Start of SUPPLIED ENTRIES
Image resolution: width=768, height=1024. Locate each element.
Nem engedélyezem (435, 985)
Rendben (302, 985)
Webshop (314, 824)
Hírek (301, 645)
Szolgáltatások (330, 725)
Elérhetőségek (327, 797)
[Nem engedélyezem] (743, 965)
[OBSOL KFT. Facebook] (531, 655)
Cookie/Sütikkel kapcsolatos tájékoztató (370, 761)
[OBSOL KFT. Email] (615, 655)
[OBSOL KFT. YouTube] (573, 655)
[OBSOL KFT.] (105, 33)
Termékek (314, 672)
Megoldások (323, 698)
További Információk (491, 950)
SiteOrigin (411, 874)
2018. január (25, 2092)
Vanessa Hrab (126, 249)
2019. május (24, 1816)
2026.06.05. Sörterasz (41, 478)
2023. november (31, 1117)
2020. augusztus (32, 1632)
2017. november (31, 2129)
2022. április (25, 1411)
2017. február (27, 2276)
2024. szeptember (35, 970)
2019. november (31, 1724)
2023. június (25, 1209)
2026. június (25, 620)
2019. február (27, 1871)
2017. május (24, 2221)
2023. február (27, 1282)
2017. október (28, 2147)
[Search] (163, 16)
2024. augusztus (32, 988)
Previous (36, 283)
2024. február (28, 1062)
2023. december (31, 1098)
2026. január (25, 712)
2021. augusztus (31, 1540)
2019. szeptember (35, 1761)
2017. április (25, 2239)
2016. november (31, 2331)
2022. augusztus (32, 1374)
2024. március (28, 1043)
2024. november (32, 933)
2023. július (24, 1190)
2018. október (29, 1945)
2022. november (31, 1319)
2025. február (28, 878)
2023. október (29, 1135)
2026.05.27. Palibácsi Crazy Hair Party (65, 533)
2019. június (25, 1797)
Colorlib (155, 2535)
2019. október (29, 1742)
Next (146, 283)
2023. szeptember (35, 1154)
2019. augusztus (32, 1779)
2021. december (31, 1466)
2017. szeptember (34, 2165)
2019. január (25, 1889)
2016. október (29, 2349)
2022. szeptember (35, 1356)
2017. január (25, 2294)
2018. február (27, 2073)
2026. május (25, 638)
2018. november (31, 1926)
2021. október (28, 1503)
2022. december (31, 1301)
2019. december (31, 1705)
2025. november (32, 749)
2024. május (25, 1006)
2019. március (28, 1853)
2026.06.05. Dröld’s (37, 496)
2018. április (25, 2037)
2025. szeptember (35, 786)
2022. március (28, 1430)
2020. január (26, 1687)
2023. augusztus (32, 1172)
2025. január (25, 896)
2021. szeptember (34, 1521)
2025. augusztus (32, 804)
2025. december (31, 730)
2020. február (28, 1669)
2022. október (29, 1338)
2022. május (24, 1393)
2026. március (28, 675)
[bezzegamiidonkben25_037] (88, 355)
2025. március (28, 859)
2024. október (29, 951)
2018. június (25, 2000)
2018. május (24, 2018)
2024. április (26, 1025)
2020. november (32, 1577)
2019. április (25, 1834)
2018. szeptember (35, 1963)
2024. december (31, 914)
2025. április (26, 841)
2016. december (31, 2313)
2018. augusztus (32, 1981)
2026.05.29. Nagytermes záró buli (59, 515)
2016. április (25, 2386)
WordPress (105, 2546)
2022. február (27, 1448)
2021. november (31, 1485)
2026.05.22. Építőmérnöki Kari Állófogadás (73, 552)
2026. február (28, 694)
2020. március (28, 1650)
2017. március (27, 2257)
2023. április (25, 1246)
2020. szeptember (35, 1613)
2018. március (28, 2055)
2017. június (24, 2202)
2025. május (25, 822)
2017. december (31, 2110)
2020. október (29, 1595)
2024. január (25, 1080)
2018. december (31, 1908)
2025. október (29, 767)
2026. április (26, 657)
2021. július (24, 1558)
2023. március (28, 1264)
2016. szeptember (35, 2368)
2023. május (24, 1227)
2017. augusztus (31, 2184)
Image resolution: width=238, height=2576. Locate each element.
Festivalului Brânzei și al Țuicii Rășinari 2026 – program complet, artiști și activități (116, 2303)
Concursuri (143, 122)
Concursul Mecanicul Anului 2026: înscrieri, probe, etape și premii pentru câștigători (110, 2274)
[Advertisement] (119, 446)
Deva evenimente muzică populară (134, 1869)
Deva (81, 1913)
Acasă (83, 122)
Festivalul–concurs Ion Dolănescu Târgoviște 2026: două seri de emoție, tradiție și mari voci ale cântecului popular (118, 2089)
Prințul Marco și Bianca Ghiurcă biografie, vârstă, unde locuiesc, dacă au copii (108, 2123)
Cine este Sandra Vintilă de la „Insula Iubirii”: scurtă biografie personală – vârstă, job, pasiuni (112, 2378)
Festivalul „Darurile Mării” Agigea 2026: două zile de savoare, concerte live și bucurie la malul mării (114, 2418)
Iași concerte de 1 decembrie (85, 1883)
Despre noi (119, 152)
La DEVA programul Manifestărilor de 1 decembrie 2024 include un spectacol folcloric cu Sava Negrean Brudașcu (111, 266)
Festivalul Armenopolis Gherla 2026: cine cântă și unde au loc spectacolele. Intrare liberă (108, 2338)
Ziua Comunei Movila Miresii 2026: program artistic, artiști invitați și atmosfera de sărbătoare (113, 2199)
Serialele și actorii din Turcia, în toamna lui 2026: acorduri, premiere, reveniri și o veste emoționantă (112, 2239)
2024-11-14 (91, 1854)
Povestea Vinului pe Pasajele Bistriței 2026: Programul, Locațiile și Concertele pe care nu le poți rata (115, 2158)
End of SUPPLIED ENTRIES
(TASK ITEM):
Retype, exactly and in full, the lines above from the one containing "Hírek (301, 645)" through the one containing "2017. november (31, 2129)".

(YOUR RESPONSE):
Hírek (301, 645)
Szolgáltatások (330, 725)
Elérhetőségek (327, 797)
[Nem engedélyezem] (743, 965)
[OBSOL KFT. Facebook] (531, 655)
Cookie/Sütikkel kapcsolatos tájékoztató (370, 761)
[OBSOL KFT. Email] (615, 655)
[OBSOL KFT. YouTube] (573, 655)
[OBSOL KFT.] (105, 33)
Termékek (314, 672)
Megoldások (323, 698)
További Információk (491, 950)
SiteOrigin (411, 874)
2018. január (25, 2092)
Vanessa Hrab (126, 249)
2019. május (24, 1816)
2026.06.05. Sörterasz (41, 478)
2023. november (31, 1117)
2020. augusztus (32, 1632)
2017. november (31, 2129)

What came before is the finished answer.